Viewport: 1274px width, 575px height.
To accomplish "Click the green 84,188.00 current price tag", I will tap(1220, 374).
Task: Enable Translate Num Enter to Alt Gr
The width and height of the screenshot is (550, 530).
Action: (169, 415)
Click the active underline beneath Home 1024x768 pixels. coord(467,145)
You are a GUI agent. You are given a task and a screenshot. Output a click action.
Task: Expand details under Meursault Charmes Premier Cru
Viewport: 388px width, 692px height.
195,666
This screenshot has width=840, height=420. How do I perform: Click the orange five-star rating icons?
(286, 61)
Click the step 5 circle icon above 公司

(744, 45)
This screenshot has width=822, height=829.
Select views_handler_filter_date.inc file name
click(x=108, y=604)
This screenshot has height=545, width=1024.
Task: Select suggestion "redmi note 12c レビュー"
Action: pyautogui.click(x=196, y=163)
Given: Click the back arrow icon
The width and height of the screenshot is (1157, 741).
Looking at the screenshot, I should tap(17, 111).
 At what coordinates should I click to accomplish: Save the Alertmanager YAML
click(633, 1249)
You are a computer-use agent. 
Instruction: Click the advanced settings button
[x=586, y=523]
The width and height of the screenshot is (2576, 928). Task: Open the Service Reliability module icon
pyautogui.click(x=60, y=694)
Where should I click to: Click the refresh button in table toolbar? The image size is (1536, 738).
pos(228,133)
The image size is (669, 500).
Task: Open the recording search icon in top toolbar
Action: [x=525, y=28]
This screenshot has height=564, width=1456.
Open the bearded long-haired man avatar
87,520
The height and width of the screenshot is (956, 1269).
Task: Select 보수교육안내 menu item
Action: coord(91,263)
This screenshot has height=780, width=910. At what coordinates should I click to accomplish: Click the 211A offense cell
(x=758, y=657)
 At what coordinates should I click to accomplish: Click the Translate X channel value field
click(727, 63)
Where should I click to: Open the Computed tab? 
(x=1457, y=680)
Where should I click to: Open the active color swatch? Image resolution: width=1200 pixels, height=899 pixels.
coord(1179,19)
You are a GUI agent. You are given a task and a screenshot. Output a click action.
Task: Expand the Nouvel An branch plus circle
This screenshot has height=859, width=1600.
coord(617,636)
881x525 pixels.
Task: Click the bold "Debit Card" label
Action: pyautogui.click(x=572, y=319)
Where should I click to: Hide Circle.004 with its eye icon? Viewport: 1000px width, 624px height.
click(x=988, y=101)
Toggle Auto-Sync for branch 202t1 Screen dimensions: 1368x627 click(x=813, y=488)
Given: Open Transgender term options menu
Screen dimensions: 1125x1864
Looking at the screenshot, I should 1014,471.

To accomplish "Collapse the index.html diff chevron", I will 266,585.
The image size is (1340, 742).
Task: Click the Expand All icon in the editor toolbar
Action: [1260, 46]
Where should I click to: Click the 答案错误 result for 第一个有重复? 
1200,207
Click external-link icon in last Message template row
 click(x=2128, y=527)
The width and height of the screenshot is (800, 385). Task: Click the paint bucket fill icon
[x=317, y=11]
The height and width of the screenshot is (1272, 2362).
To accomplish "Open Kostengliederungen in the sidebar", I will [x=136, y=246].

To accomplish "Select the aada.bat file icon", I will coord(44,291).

#### [OBJECTIVE]
Return the entries from the very first line through the line containing "Action: coord(91,263)", both included, copied verbatim.

#### [REPLY TO THE TASK]
Viewport: 1274px width, 575px height.
To accomplish "Click the green 84,188.00 current price tag", I will tap(1220, 374).
Task: Enable Translate Num Enter to Alt Gr
The width and height of the screenshot is (550, 530).
Action: (169, 415)
Click the active underline beneath Home 1024x768 pixels. coord(467,145)
You are a GUI agent. You are given a task and a screenshot. Output a click action.
Task: Expand details under Meursault Charmes Premier Cru
Viewport: 388px width, 692px height.
195,666
This screenshot has width=840, height=420. How do I perform: Click the orange five-star rating icons?
(286, 61)
Click the step 5 circle icon above 公司

(744, 45)
This screenshot has width=822, height=829.
Select views_handler_filter_date.inc file name
click(x=108, y=604)
This screenshot has height=545, width=1024.
Task: Select suggestion "redmi note 12c レビュー"
Action: pyautogui.click(x=196, y=163)
Given: Click the back arrow icon
The width and height of the screenshot is (1157, 741).
Looking at the screenshot, I should tap(17, 111).
 At what coordinates should I click to accomplish: Save the Alertmanager YAML
click(633, 1249)
You are a computer-use agent. 
Instruction: Click the advanced settings button
[x=586, y=523]
The width and height of the screenshot is (2576, 928). Task: Open the Service Reliability module icon
pyautogui.click(x=60, y=694)
Where should I click to: Click the refresh button in table toolbar? The image size is (1536, 738).
pos(228,133)
The image size is (669, 500).
Task: Open the recording search icon in top toolbar
Action: [x=525, y=28]
This screenshot has height=564, width=1456.
Open the bearded long-haired man avatar
87,520
The height and width of the screenshot is (956, 1269).
Task: Select 보수교육안내 menu item
Action: coord(91,263)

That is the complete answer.